Chemical workers are too often unaware of the hazards they face because of inaccurate, unavailable, or unintelligible MSDSs, according to Hayes, who launched his campaign to address the problem last year with a letter to Labor Secretary Elaine Chao.
Chao wrote to Hayes on Dec. 17, 2002 that she had asked OSHA Administrator John Henshaw to review OSHA's hazard communication requirements and to recommend possible changes.
In a June 27 letter to Henshaw, Enzi called upon the agency to report within 60 days its findings and recommendations, including "actions OSHA has taken, and plans to take, to increase MSDS reliability and accessibility."
When Hayes raised the issue at the July 9-10 meeting of the National Advisory Committee on Occupational Safety and Health, Henshaw admitted that MSDSs "need to be improved."
Henshaw explained that OSHA is developing guidance and training documents that soon will be posted on the agency's Web site, and that OSHA is examining other options.

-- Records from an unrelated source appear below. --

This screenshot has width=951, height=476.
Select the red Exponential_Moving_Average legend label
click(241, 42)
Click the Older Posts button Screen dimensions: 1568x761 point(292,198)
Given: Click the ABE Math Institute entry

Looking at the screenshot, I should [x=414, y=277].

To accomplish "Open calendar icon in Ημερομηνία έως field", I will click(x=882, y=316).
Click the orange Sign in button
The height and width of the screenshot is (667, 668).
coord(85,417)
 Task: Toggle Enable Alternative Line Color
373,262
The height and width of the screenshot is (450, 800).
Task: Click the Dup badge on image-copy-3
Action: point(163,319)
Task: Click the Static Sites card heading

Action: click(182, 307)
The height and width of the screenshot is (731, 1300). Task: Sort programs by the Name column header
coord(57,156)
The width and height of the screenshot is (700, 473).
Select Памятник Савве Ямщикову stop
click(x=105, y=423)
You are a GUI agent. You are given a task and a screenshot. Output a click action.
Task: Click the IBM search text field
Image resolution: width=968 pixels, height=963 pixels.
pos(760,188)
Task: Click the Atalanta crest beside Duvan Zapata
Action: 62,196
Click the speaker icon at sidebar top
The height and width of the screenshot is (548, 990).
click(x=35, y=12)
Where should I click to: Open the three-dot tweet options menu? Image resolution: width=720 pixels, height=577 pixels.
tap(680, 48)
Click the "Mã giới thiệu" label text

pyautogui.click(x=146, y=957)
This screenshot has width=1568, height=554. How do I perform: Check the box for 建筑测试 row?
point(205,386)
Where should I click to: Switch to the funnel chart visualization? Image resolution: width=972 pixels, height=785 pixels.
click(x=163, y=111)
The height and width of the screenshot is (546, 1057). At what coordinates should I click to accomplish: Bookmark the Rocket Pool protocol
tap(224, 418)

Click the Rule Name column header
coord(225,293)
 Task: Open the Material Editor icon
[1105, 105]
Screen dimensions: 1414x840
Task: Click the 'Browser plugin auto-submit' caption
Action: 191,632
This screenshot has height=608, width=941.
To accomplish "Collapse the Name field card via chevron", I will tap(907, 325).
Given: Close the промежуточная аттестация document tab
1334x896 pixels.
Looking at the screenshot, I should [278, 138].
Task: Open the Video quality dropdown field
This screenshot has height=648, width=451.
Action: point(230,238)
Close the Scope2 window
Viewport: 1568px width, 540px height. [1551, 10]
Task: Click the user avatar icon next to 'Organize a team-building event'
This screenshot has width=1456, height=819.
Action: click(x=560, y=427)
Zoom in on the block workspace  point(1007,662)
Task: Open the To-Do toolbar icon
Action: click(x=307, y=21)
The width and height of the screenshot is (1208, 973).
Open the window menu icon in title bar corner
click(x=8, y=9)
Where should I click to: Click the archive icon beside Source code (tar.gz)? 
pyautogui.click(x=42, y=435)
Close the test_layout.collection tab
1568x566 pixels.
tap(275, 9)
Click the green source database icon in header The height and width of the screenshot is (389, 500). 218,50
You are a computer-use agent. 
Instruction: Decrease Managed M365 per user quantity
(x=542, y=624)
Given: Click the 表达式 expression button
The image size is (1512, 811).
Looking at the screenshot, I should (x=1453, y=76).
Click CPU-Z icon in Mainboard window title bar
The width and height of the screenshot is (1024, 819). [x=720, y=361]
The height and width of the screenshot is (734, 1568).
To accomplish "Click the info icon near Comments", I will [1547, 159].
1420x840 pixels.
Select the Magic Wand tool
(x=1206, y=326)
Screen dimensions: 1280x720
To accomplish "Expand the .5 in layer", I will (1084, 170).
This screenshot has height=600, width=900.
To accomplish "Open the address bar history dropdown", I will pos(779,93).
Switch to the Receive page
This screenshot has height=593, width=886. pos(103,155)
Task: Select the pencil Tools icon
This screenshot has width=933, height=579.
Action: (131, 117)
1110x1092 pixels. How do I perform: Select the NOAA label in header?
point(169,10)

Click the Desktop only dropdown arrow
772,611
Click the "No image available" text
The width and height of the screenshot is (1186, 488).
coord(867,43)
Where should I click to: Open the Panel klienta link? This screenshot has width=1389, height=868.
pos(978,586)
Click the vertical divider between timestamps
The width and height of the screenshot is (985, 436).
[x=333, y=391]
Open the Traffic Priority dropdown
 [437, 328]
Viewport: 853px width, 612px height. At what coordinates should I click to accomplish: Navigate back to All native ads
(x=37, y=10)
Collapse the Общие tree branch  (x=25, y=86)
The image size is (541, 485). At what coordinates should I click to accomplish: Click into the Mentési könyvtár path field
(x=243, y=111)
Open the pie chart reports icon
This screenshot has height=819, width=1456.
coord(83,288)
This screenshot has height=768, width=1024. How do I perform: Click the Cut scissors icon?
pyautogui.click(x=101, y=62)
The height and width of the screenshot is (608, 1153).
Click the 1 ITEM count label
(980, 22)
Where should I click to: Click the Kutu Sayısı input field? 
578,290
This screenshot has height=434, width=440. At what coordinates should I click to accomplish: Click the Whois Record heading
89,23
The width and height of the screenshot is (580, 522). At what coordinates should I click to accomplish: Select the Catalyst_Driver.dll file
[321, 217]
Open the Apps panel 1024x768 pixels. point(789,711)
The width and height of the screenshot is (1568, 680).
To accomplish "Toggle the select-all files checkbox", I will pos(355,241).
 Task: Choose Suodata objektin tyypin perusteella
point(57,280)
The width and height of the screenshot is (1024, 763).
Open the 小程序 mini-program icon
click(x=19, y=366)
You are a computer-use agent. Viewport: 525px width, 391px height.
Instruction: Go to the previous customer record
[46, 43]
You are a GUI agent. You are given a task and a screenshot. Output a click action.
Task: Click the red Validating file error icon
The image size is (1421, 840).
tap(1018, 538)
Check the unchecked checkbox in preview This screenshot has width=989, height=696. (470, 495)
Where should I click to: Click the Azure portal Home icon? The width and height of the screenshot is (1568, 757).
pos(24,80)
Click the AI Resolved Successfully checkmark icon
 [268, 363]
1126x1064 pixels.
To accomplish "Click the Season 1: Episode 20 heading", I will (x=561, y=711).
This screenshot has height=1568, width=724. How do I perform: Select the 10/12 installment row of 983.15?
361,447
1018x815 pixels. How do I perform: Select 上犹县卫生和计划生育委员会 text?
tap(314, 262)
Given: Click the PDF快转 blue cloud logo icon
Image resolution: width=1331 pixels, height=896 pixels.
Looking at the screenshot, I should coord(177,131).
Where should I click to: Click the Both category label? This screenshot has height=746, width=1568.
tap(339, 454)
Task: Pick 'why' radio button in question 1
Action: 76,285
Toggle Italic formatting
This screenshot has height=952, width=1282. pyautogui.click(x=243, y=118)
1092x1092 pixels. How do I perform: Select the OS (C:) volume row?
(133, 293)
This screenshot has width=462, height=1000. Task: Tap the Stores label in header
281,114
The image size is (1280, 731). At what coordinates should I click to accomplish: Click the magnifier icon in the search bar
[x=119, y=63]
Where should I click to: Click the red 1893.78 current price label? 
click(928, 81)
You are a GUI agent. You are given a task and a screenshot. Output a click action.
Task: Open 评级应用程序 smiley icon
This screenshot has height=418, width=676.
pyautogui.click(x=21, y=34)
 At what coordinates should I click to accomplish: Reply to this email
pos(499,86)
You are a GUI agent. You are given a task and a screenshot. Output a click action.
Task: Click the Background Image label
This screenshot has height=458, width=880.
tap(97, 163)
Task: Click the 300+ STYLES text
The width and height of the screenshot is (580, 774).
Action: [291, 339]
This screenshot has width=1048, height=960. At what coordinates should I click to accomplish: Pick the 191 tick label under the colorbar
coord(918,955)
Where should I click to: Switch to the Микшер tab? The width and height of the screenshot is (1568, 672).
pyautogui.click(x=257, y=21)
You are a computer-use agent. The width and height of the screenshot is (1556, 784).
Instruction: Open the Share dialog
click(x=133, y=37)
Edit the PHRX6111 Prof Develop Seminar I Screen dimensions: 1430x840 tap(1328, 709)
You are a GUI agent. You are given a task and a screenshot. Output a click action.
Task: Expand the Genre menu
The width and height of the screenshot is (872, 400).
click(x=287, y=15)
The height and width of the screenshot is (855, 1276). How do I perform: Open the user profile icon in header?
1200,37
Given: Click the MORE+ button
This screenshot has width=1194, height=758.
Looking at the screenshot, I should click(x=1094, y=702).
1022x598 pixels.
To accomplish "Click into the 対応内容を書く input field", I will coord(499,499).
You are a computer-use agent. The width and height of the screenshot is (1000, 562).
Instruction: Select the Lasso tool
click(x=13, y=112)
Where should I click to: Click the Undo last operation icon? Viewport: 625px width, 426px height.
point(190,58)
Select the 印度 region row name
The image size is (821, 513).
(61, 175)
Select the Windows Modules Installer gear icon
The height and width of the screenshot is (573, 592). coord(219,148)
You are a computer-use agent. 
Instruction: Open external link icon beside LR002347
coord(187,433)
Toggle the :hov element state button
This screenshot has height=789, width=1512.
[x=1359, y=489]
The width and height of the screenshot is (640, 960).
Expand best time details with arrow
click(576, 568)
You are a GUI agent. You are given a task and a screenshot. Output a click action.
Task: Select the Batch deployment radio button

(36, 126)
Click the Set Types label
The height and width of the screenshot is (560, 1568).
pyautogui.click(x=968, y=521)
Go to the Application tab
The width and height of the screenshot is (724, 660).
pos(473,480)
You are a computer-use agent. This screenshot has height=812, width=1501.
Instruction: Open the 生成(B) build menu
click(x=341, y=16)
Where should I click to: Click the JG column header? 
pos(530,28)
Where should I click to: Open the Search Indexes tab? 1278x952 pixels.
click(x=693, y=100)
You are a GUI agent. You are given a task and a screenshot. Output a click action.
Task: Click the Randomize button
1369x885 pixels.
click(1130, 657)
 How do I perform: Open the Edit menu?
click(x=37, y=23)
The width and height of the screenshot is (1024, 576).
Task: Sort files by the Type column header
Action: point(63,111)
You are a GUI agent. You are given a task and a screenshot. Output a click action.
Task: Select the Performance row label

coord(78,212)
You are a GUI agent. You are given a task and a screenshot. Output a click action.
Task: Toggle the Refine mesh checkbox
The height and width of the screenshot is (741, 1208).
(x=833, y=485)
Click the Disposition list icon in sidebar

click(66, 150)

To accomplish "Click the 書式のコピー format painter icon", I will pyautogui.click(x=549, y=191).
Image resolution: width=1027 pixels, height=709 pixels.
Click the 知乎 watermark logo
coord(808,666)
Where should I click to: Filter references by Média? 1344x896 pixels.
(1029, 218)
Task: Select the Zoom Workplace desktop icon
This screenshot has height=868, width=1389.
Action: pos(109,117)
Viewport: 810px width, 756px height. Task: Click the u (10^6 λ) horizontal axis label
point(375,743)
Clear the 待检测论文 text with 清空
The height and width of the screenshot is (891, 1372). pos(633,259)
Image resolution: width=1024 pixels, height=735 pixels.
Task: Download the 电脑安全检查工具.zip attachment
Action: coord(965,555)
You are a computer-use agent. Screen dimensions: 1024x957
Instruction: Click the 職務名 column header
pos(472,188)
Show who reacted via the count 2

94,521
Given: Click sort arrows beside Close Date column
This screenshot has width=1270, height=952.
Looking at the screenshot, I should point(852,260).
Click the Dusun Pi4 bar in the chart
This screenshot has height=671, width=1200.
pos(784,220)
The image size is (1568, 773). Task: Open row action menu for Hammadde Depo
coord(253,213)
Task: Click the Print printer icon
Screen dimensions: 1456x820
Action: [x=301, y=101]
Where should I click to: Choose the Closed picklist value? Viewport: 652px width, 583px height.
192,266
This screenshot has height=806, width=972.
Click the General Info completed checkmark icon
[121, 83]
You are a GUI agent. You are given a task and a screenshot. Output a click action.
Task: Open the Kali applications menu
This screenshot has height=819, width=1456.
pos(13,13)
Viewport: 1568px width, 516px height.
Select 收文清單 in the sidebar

In a July 5 letter to Henshaw, Hayes recommended three specific actions OSHA should take to improve MSDSs:
- Issue an alert on the OSHA Web page about the informational problems of MSDSs;
- Direct that all OSHA's compliance assistance consultants in the agency's 67 field offices conduct an 'inservice' about the problems surrounding MSDSs;
- Release a directive to all compliance officers to examine MSDSs during inspections and to educate employers on keeping the sheets accurate and up to date.
"These are suggestions that are cost-effective, that we can do immediately, because they won't do anything unless you push them," explained Hayes in an interview. "They can't say this will cost too much."
An OSHA spokesperson said "responses are being drafted" to the letters from Hayes and Enzi.